Turns out, it was a worthwhile dare. Sol Invictus is a true reinvigoration of the creative arc of Faith No More, a step forward that acknowledges what endures about their sound without clinging to what doesn’t. With its assured balance of multiple atmospheres and sonic ecosystems, it may be their best record since 1992’s seminal Angel Dust. It’s the intangible sound of a band that just works, unmediated aural chemistry. “There’s nothing worse than sounding like you’re trying too hard,” Bottum insists. “We’re pretty lucky that we were able to salvage our friendship and our creative relationship. I don’t know of anyone who gets to enjoy that opportunity.”

Along with a new album and new tour, the band offered a new aspect to their image, specifically, a man in a bondage mask. Looking dapper in suits in their new promo photos, the five members of Faith No More are now joined by a figure whom fans collectively refer to as “The Gimp,” a nod to the vanilla masses’ only reference point for BDSM, Pulp Fiction.

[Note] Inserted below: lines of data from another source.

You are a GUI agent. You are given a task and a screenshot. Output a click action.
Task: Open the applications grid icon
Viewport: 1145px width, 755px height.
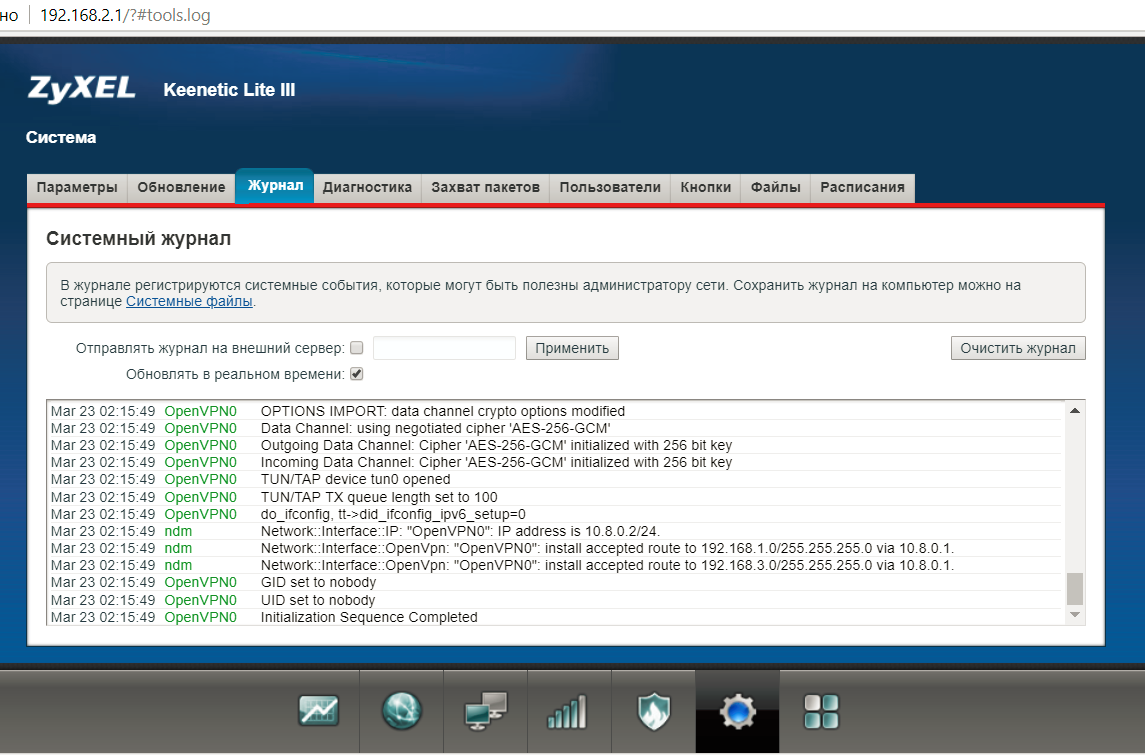coord(821,711)
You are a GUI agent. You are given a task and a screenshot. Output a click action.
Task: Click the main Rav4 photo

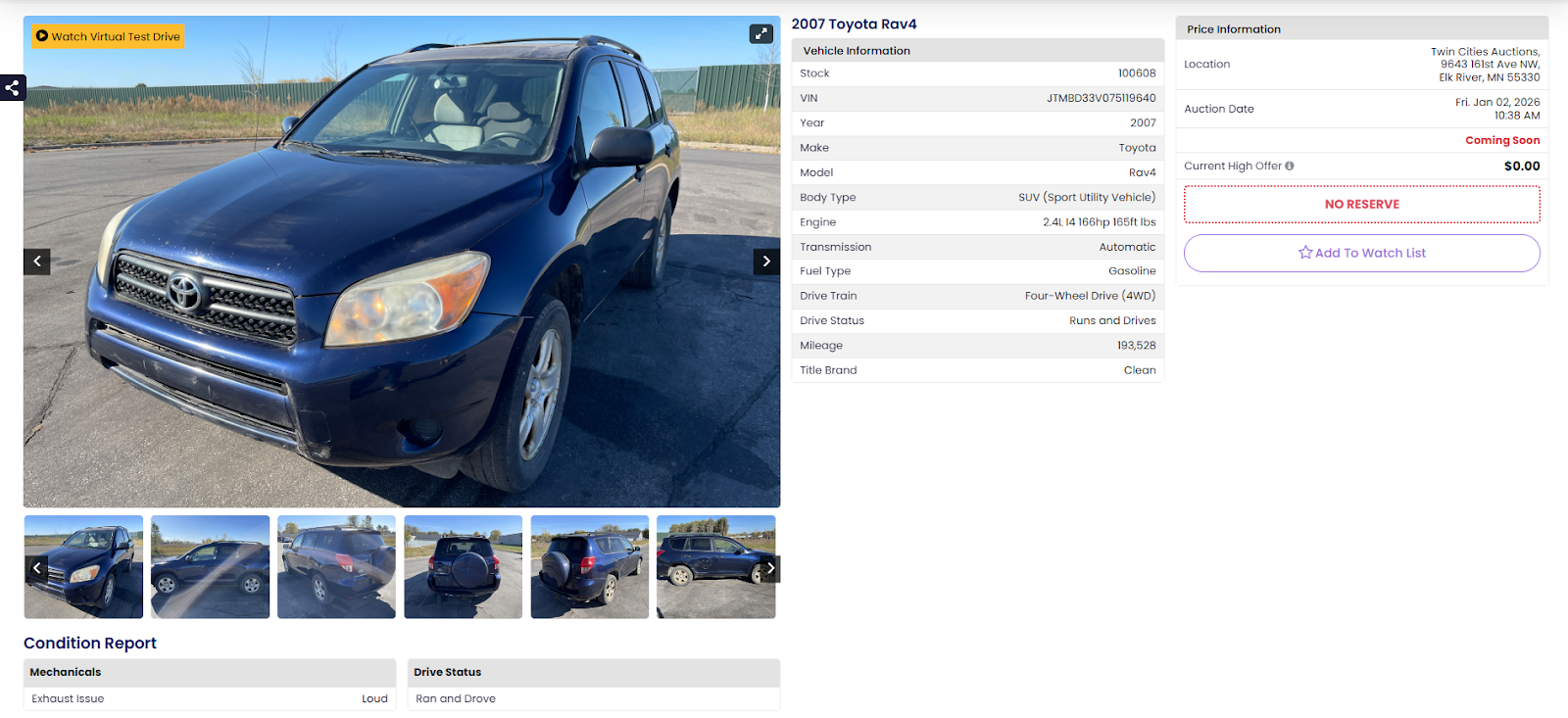tap(402, 262)
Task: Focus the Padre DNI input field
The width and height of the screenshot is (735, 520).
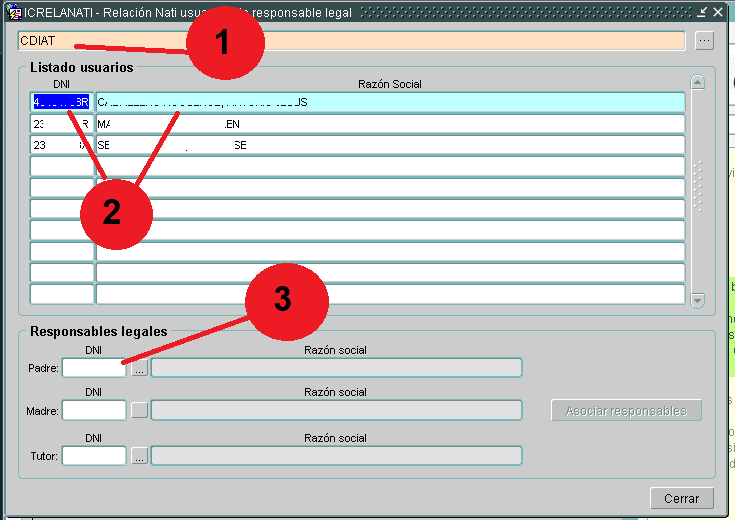Action: pyautogui.click(x=94, y=368)
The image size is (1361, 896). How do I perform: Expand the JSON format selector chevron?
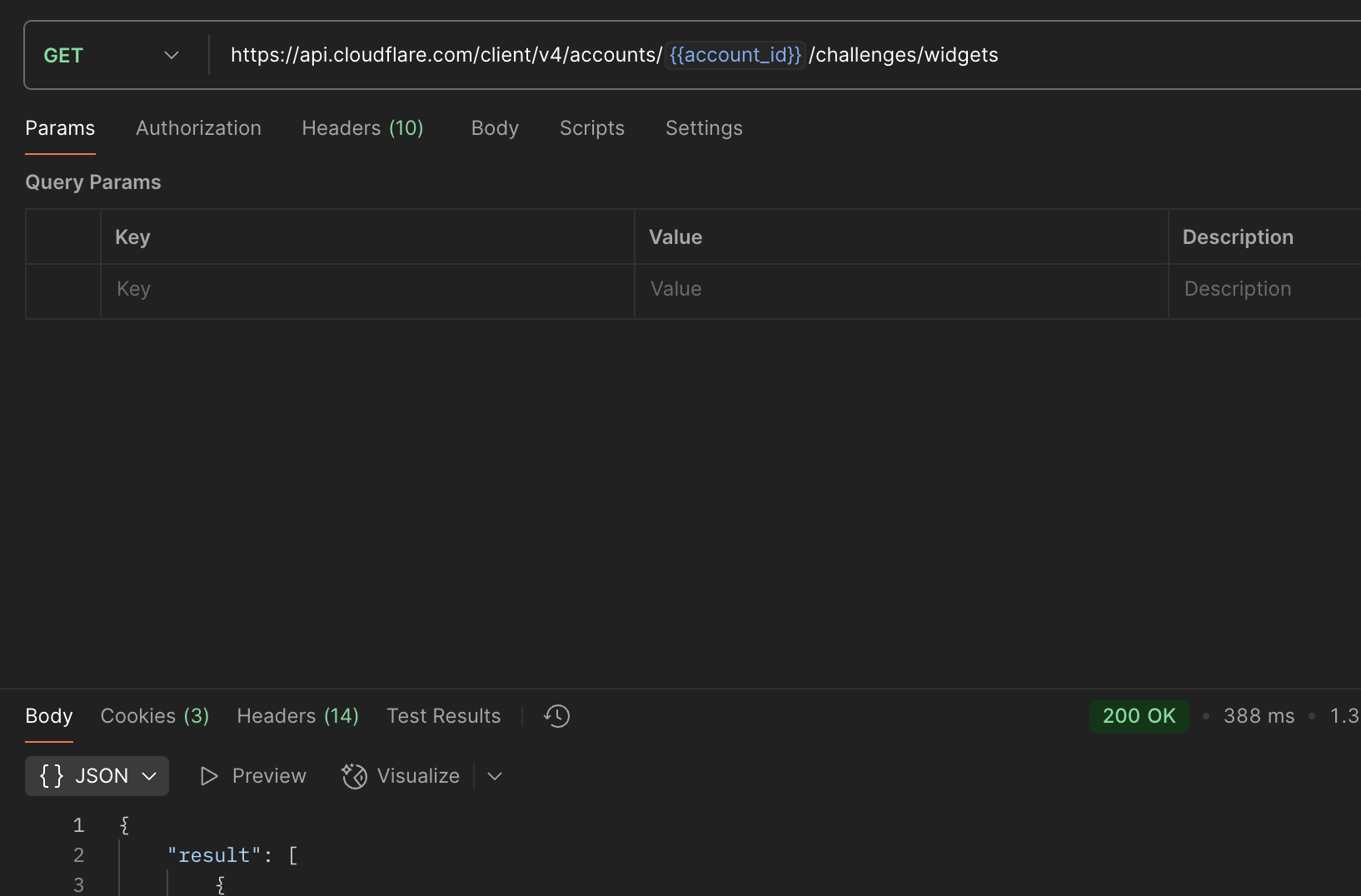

But the idea behind that look was to generate an irony that you likely missed. Says Bottum, “I’ve always liked that James Bond look, where he’s in a suit and he’s got the girl.” He wanted to offset that “classy” and refined sensibility with the man in bondage, something that “felt like them.”

But while Bottum appreciates the rekindling of Faith No More’s chemistry, from the sounds to the jokes, he certainly wasn’t waiting by the phone for his bandmates to reconvene. Aside from his poppier, dancier work in SF’s Imperial Teen, he began scoring films — a career path his bandmate Mike Patton followed, as well. Bottum scored several indie films, including the 2007 Lisa Kudrow vehicle Kabluey and 2008’s proto-normcore Gigantic, with Zooey Deschanel and Paul Dano in all their insufferable cuteness. He also debuted his first opera, Sasquatch, The Opera, in Brooklyn earlier this month. When asked about his approach to this daunting challenge, Bottum responds that he is “definitely running a monarchy” when it comes to composing and directing this beast partly inspired by “John Merrick of The Elephant Man…and a 100-pound four year-old,” Bottum first discovered on The Jerry Springer Show.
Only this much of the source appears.